Taking a sample from stone artwork has been done with Greek monuments in Europe, but never before with Mayan artifacts, he said.

On Friday, Ronald Harvey of Tuckerbrook Conservation in Lincolnville cut the tablet, which measures about 18 inches tall by 12 inches wide and 2 inches deep.

A consulting conservator for the Hudson Museum, Harvey explained before the operation that he planned to slice a three-quarter-inch-long, three-quarter-inch-wide, eighth-inch-thick square from the rough-hewn back of the tablet.

The piece will be taken to England where it will be compared to the sample taken from La Corona, a site rediscovered in early 1997 by locals who gather chicle in the jungle for making chewing gum.

Stuart visited La Corona in April 1997 and was ecstatic to discover on a monument the name of a person whose name also appears on the stairway panels.

“The looted pieces name a figure, Red Turkey, who we could not associate with a place,” Stuart said. “Completely unexpectedly a block on the ground [at La Corona] had Red Turkey’s name on it.”

The city is deep in the jungle and heavily overgrown. But there was evidence that saws, the kind used in logging, had been used to cut apart monuments, he said.

Looting is often the work of Guatemalan loggers looking to earn some extra money, he said. The site is in a heavily logged corner of Guatemala near the Mexican border.

La Corona is “as remote as you can get,” Ledger said. It takes eight hours of travel in four-wheel-drive vehicles to reach the village closest to the ruins. From there it takes four hours of walking with gear borne by mules.

The place was like “a sauna with mosquitoes,” said Neil Brodie, coordinator of the Illicit Antiquities Research Center at Cambridge University in England, a member of the project. “We’re looking at the international trade in archaeological material that was looted.”

Stuart pointed out that the tablets in the stairway sequence are small enough to fit in a suitcase. Most likely, they were spirited out of Central America to Paris, Mexico City or New York City, where dealers and collectors bought them.

The museum has hard evidence that the tablet was bought by William Palmer III in 1968 from a dealer in New York City, Whittington said.

In 1982, the tablet was part of the bequest to the Hudson Museum from Palmer, a UM graduate who amassed one of the finest private collections of pre-Conquest Mexican and Central American artifacts in the world.

The glyphs are arranged in an upside-down L shape, as if they were meant to run along the riser and tread of a staircase, Whittington said.

Of the 20 known panels from the stairway, 10 are covered with hieroglyphs and 10 show pictures of a Mayan ballgame. Played with a heavy solid rubber ball, the game has ritualistic and symbolic importance in Mayan culture.

Stuart suspects that the 20 known panels are less than half of the original set.

Some of the hieroglyphic panels talk about the ballgame, but others talk about history, including the births and lives of rulers.

The hieroglyphs on the Palmer panel begin in midsentence, Stuart said.

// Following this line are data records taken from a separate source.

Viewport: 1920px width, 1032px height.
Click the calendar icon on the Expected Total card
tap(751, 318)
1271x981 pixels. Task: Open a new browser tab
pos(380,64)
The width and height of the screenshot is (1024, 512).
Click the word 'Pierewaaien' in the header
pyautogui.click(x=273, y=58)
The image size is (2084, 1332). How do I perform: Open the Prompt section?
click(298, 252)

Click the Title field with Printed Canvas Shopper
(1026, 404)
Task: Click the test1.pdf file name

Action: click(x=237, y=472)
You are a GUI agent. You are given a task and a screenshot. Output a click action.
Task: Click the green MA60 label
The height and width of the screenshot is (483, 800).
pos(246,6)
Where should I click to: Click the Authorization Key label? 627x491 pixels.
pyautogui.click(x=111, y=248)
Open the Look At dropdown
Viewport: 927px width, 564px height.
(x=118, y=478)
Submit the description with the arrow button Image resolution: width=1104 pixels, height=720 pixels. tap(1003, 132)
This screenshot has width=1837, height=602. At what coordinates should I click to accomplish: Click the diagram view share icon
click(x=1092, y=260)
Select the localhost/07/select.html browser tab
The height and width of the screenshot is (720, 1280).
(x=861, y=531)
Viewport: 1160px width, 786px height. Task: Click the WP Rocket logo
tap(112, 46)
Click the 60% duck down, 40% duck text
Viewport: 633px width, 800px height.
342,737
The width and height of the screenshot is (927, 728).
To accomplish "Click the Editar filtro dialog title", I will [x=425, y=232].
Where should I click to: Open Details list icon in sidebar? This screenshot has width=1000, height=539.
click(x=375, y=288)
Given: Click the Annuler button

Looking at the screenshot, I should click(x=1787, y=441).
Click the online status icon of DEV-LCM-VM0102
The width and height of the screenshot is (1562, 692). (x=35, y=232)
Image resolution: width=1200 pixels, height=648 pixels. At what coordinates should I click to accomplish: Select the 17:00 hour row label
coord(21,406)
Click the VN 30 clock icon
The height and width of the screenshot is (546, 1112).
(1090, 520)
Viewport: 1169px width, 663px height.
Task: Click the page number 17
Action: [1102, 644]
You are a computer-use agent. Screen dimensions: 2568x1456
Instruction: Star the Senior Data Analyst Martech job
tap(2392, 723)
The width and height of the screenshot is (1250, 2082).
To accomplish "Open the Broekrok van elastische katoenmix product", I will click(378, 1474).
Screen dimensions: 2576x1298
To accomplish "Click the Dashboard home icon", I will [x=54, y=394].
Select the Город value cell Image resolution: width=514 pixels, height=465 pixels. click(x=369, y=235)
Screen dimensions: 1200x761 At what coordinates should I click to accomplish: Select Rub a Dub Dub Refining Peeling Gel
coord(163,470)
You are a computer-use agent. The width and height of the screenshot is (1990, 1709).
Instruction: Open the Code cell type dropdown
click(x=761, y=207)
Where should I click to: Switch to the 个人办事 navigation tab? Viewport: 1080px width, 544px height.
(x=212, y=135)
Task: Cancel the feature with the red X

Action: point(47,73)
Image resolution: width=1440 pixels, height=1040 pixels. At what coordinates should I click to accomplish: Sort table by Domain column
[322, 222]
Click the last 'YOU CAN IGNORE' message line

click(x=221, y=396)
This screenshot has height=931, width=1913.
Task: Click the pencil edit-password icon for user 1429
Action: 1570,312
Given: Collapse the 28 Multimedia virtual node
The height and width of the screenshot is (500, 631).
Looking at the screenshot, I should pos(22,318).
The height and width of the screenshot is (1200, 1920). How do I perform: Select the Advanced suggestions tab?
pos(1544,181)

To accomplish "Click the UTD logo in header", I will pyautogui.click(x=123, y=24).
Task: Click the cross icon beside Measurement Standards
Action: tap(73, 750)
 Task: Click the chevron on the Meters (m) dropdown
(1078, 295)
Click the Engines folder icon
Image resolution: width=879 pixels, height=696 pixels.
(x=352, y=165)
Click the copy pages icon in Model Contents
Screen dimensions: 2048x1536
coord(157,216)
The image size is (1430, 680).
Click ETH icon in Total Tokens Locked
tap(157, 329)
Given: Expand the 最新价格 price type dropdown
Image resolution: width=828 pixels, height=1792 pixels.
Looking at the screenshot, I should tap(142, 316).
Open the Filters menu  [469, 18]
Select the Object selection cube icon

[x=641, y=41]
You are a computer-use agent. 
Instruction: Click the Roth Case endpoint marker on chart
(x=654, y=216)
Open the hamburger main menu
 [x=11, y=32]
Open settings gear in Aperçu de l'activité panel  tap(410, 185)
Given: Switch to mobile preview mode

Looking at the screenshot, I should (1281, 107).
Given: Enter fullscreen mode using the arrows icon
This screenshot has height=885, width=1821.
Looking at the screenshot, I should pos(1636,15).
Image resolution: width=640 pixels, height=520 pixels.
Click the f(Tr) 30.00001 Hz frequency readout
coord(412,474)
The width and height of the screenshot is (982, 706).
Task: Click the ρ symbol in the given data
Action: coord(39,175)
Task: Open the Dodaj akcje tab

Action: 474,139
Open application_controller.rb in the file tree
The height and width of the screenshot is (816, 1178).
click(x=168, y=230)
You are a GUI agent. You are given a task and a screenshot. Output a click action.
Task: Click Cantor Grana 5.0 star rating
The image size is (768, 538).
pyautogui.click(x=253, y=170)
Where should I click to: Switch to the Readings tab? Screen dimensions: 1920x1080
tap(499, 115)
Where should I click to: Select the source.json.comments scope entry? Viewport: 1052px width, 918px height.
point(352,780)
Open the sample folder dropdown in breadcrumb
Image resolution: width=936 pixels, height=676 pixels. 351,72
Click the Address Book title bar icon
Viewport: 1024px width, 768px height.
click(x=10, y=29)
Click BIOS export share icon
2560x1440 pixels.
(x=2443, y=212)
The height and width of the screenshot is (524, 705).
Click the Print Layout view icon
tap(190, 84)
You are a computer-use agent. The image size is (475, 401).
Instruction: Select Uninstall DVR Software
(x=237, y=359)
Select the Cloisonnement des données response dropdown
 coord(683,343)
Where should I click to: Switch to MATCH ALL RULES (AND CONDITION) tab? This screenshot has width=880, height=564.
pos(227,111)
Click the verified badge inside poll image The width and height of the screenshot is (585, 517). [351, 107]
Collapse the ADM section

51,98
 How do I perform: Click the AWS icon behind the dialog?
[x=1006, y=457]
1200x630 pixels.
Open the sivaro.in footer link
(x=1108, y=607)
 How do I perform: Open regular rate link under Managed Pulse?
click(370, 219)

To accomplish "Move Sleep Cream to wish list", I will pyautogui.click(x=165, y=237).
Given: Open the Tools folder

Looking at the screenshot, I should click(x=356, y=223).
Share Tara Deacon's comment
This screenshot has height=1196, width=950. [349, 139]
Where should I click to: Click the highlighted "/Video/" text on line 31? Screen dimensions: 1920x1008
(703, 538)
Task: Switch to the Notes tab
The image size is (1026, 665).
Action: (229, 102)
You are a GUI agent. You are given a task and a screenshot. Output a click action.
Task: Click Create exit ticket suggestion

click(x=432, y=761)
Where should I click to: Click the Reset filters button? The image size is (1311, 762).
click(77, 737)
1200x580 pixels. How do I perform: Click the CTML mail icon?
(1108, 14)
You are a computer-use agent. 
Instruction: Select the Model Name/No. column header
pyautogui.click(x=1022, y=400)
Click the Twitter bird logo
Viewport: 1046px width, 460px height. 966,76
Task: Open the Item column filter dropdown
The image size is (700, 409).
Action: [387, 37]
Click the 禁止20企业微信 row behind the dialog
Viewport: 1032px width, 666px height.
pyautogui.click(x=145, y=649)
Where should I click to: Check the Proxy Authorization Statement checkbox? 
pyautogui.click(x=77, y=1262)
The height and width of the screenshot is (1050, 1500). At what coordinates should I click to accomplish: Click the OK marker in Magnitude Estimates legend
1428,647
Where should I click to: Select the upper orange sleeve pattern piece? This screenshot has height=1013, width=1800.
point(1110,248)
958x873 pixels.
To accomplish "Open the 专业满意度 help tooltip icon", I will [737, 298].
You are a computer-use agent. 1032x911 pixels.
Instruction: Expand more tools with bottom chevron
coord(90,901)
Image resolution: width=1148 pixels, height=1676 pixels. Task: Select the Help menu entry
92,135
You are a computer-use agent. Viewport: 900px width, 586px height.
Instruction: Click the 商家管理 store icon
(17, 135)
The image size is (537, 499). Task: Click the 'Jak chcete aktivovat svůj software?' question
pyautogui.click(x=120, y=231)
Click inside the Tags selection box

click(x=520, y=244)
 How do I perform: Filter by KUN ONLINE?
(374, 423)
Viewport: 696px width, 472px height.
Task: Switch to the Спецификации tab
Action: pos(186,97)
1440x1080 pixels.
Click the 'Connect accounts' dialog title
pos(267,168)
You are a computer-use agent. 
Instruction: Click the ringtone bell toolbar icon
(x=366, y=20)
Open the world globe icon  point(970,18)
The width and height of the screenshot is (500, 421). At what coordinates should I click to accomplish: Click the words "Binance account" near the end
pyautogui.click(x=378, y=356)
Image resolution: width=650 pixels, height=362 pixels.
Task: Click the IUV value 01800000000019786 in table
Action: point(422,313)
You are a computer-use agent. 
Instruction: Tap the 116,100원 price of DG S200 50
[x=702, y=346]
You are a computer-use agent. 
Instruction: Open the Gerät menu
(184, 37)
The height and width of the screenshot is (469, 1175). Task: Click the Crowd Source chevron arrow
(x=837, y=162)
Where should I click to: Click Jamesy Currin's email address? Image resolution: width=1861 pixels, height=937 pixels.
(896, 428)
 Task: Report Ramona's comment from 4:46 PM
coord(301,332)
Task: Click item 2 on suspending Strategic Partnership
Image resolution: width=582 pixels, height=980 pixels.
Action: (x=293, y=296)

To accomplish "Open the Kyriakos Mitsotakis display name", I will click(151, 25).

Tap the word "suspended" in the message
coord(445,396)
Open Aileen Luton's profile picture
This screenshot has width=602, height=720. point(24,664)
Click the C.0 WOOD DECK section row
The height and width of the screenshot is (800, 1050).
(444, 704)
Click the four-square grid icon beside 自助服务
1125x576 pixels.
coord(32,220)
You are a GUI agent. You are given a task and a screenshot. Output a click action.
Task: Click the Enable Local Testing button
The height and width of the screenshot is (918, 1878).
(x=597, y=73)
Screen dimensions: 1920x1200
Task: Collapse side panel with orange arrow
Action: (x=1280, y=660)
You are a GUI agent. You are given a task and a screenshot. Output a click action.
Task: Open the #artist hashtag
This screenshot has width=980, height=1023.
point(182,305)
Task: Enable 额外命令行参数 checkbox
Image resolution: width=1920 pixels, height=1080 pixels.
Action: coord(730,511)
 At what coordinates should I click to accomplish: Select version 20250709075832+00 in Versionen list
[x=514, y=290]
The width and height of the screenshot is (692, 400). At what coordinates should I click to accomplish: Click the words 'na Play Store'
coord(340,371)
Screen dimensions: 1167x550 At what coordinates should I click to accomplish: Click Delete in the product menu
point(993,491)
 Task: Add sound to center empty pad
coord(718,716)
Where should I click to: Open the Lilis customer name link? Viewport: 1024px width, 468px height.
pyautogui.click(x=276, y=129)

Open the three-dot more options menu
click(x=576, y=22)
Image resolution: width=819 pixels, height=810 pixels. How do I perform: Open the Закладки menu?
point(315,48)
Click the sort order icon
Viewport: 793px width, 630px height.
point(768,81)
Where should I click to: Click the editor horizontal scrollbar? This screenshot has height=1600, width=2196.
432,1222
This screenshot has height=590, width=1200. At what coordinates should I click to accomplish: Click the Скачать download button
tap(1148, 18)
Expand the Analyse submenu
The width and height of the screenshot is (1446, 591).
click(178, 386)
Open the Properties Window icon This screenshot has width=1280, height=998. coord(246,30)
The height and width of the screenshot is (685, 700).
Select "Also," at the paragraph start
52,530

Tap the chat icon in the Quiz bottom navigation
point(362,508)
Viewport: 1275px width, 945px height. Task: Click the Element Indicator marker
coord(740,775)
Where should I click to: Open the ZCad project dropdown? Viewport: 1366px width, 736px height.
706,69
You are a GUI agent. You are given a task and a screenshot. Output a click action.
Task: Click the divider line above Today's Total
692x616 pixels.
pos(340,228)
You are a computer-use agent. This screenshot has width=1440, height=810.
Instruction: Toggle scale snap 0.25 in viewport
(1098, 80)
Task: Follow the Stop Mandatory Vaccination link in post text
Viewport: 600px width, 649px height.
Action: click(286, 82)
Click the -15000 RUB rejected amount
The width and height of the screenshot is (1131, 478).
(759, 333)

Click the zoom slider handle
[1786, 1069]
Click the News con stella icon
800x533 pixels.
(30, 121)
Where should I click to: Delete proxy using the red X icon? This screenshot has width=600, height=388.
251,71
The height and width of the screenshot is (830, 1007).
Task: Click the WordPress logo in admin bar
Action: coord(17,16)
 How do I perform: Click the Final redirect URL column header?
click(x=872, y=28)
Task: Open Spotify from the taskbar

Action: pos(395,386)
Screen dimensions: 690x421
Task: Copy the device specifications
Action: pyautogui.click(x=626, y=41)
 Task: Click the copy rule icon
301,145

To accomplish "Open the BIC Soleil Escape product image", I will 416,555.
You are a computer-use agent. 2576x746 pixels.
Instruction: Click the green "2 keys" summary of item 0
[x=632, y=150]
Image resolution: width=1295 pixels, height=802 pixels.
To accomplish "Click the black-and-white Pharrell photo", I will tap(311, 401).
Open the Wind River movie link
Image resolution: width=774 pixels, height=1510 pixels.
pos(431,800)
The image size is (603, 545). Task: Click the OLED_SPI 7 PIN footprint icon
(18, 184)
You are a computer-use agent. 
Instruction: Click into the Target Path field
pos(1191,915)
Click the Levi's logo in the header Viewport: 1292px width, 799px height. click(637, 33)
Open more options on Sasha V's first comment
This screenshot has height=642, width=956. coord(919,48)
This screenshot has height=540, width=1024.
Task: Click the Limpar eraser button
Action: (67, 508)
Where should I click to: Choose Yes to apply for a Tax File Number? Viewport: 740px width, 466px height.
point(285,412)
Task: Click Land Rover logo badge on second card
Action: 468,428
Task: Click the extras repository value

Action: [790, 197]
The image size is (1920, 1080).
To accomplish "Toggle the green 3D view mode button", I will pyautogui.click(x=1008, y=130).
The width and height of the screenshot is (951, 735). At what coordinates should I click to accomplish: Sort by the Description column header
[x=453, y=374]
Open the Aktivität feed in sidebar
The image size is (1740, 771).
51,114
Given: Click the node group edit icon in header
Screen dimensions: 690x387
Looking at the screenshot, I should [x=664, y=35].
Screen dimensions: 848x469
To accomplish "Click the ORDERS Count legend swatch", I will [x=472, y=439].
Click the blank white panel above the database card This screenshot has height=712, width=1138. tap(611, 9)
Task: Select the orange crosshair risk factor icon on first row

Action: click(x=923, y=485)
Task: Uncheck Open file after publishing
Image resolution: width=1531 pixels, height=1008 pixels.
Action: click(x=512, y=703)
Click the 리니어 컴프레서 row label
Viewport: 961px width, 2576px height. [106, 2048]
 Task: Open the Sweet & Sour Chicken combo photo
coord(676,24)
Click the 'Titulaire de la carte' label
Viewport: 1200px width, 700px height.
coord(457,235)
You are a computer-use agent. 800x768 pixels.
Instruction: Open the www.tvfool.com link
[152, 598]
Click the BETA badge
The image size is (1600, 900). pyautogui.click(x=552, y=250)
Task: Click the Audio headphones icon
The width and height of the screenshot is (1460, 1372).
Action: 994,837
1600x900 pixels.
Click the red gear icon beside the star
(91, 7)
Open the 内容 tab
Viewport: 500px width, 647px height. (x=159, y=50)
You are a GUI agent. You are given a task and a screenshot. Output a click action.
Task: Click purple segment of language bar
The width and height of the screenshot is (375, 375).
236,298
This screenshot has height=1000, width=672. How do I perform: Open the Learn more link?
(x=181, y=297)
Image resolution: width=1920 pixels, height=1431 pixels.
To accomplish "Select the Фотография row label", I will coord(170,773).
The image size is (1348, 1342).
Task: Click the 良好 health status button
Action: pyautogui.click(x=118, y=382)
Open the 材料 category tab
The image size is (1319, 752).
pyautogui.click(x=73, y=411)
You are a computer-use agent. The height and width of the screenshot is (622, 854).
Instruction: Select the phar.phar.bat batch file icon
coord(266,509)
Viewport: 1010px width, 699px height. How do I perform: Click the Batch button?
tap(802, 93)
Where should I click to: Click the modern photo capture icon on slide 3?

The one full sentence on the panel concerns the casting of incense, an important ritual in Mayan culture.

Until the place the tablets came from is determined, Stuart told the television crew, the panels are just bits of “floating history.”

The Mayans chiseled extensive texts about themselves, said Brodie, but trying to recapture their history from these writings is like “trying to recreate 20th century history from government press releases.”

“Finding out where the panels come from on the ground gives us a better picture of what Mayan life was like,” he said.